Set My Heart on Fire Immediately, the fifth album from Perfume Genius, is a collection of emotionally charged chamber pop that draws the listener in with its catchy pop hooks and then rewards repeat listening with empathetic tales of introspection. Reteaming with producer Blake Mills, Perfume Genius (aka Mike Hadreas) shares poetic musings about love, memory, masculinity, and sexuality. 

Lead single “Describe” finds Hadreas in the depths of despair, asking someone to describe the better times that he can no longer remember. “His love, it felt like ribbons; an echo in the canyon,” Hadreas sings in a raspy whisper over grimy distorted guitars. “Can you just find him for me? Can you describe them for me?” he asks in the final chorus.

“Jason, there’s no rush,” Hadreas sings on “Jason,” his voice a grainy falsetto. “Letting in some love where there always should have been some.” Swirling synthesizers, a dramatic orchestral string section, and ethereal harpsichord give a whimsical quality to the song about sexual experimentation.

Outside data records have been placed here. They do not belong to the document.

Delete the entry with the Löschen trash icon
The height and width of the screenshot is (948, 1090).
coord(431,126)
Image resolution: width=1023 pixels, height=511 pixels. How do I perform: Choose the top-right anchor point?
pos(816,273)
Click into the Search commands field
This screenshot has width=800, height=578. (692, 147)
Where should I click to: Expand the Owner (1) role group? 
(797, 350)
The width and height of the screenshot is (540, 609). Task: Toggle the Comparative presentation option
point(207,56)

“On the Floor” is the album’s greatest earwig, with a retro 80s pop vibe and a propulsive dance beat. Funky bass and synths drive the infectious song about Hadreas longing to see his lover again. “How long ‘til this washes away? How long ‘til my body is safe?” Hadreas sings awash in reverb and sunny synthesizers. “How long ‘til this heart isn’t mine?”

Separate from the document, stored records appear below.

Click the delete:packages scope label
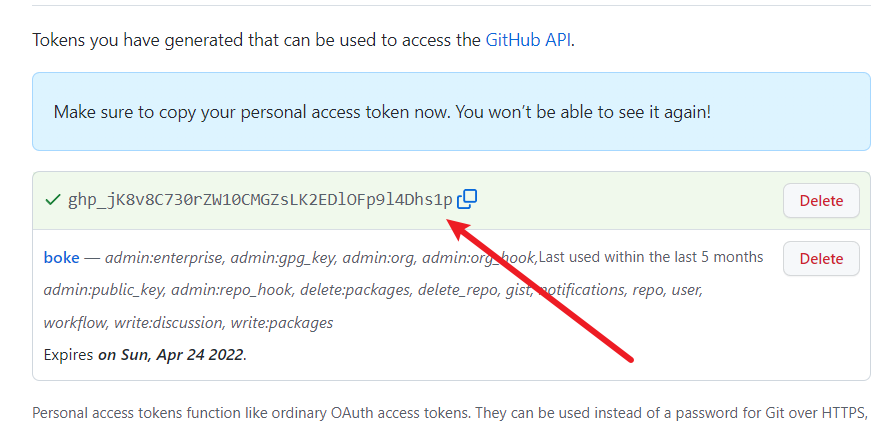Viewport: 881px width, 425px height. [x=353, y=290]
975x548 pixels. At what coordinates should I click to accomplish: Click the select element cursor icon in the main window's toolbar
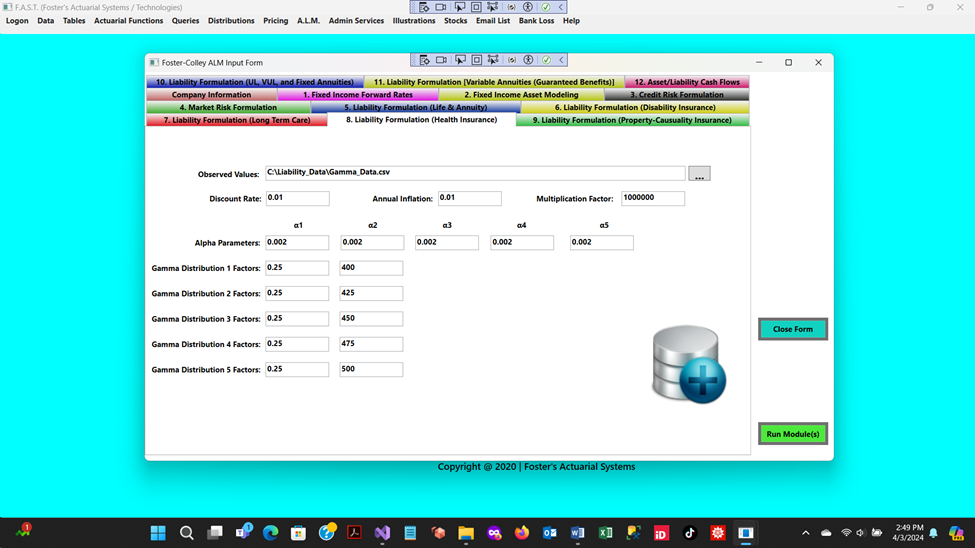(459, 7)
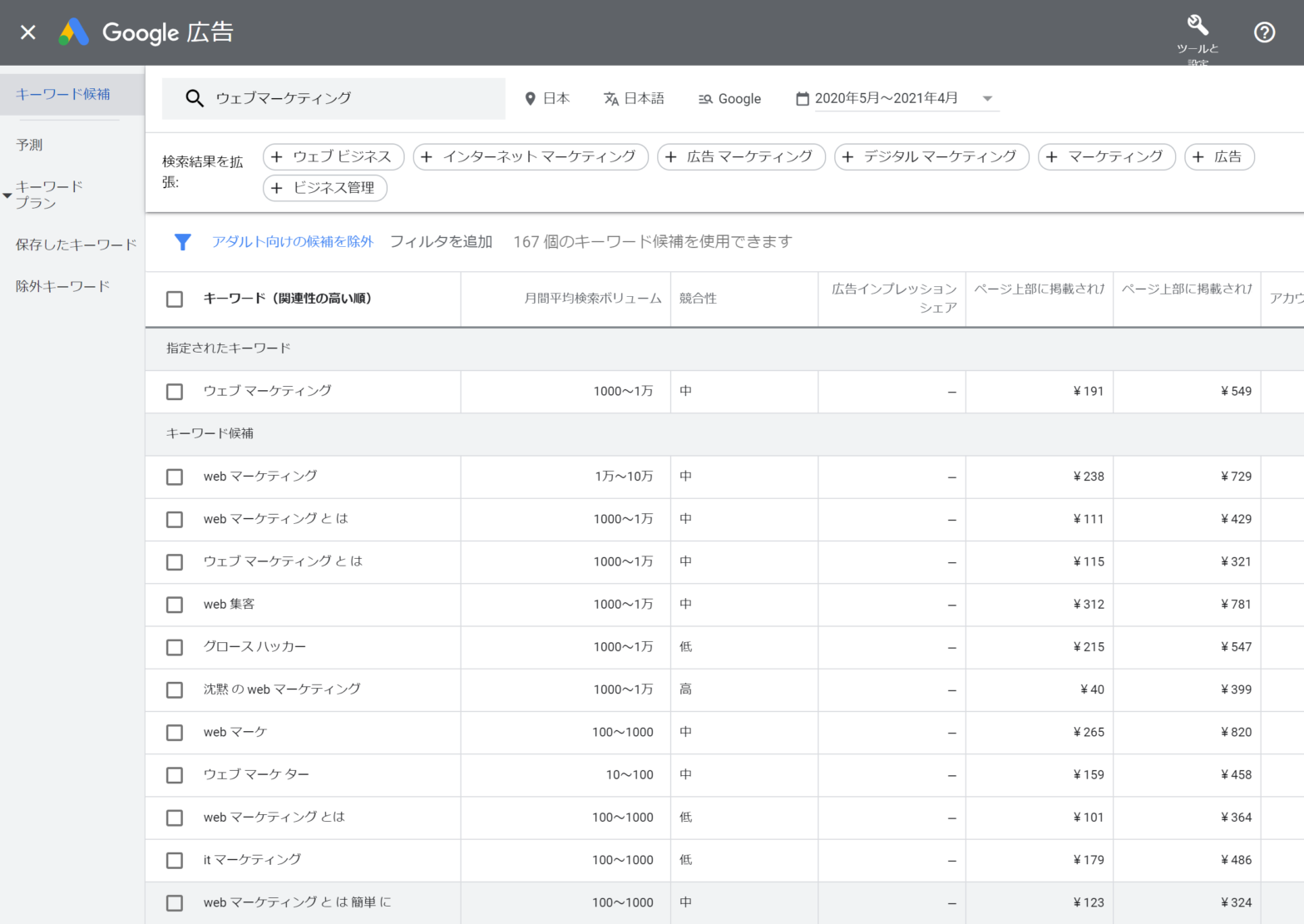Click the language translate icon for 日本語
Image resolution: width=1304 pixels, height=924 pixels.
(x=610, y=99)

Though the album is heavy in synthesizers and other digital sounds, Hadreas works various other influences into the mix as well. “Without You” has an Americana sound, full of acoustic guitar strums and steel guitar, while “Your Body Changes Everything” contrasts a pulsing retro synth line with string and wind instruments. 

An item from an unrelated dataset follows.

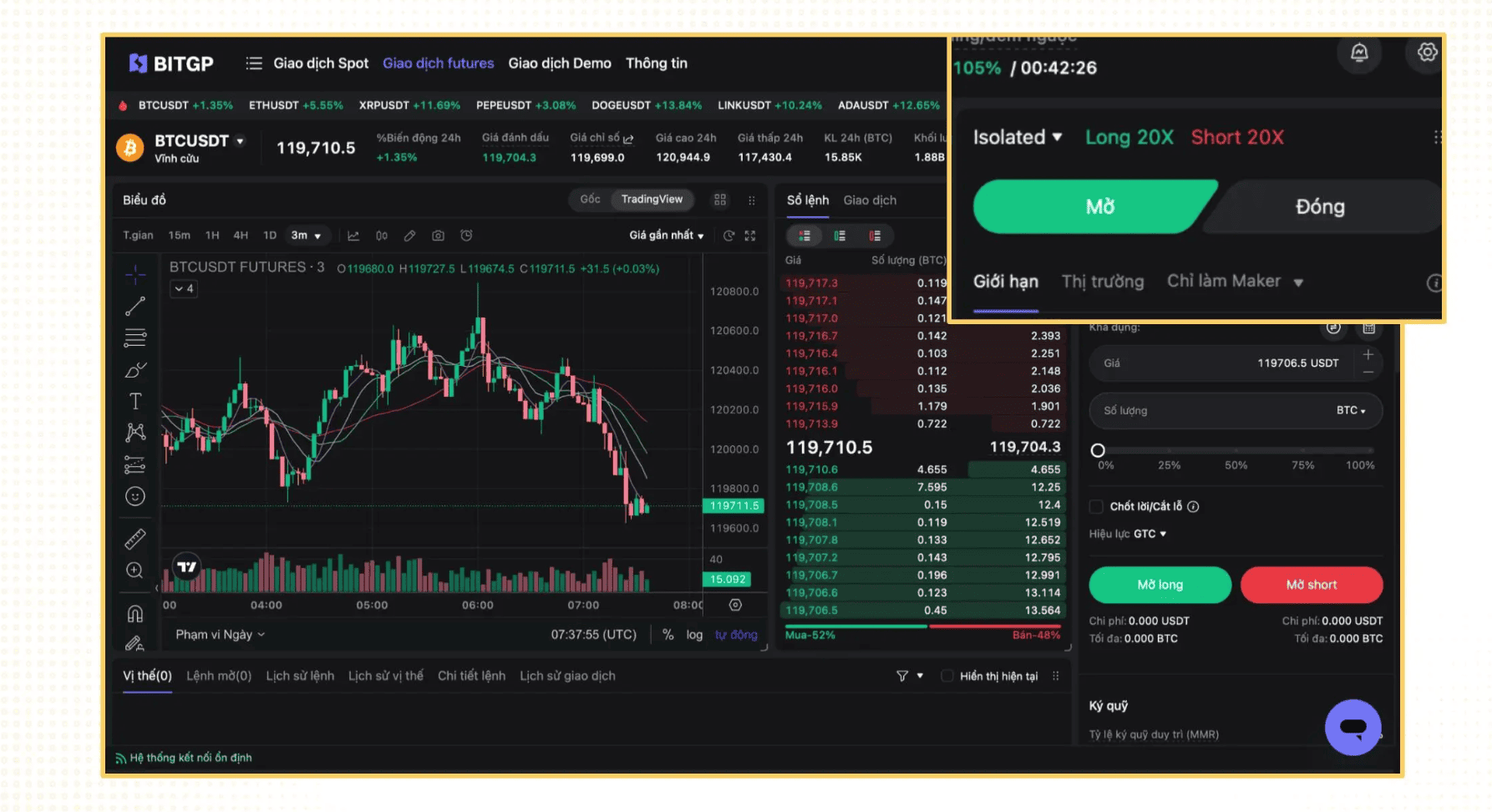Open the Giao dịch Spot menu
The height and width of the screenshot is (812, 1492).
pyautogui.click(x=321, y=63)
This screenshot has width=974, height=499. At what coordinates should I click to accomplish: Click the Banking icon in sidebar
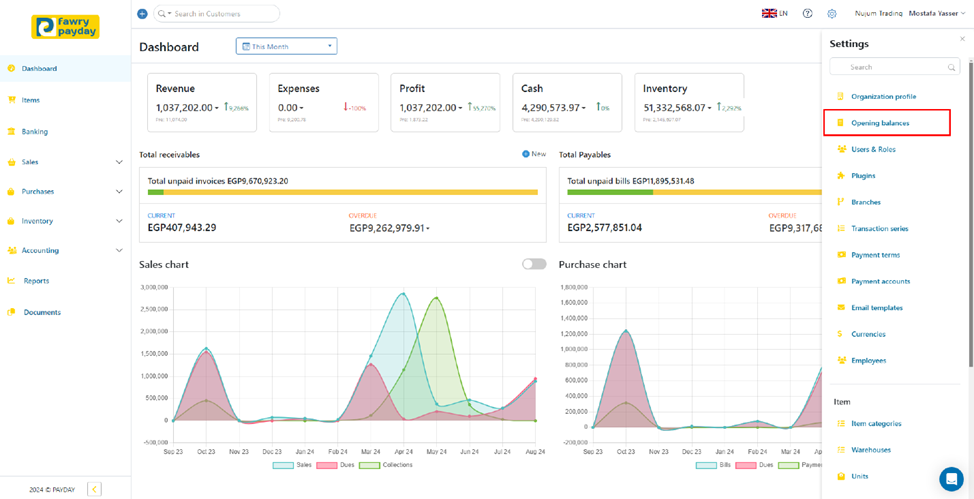point(12,131)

The slow, brooding waltz of “Moonbend” has an eerie quality, Hadreas harmonizing with Phoebe Bridgers — one of several songs to which she contributes – in a slow drawl, the vocals lazily reaching for the next note in the sparse musical landscape. 

“Some Dream” is one of the album’s most dynamic tracks. The first half is a plodding piano ballad. “She calls out for me but never loud enough,” Hadreas sings, the sporadic piano line punctuated by brief, jarring bursts of rumbling distortion. Midway through the song, gritty guitars crash to the forefront, transitioning to a mid-tempo rock song. “All that time I spent perfecting my look, now there’s nobody around,” he sings over a fuzzed-out guitar lick.

The slow, contemplative songs on Set My Heart on Fire Immediately are hit or miss. Most are moving mood pieces with intricate melodies, while some are bland and skippable. The best Perfume Genius moments are with the dynamic upbeat pop songs, jam-packed with hooks and danceable grooves. Throughout the album, Hadreas forms complex sonic textures out of the thoughts tormenting his psyche. The result is an album that thrills at times, invites quiet reflection at others, but is always interesting.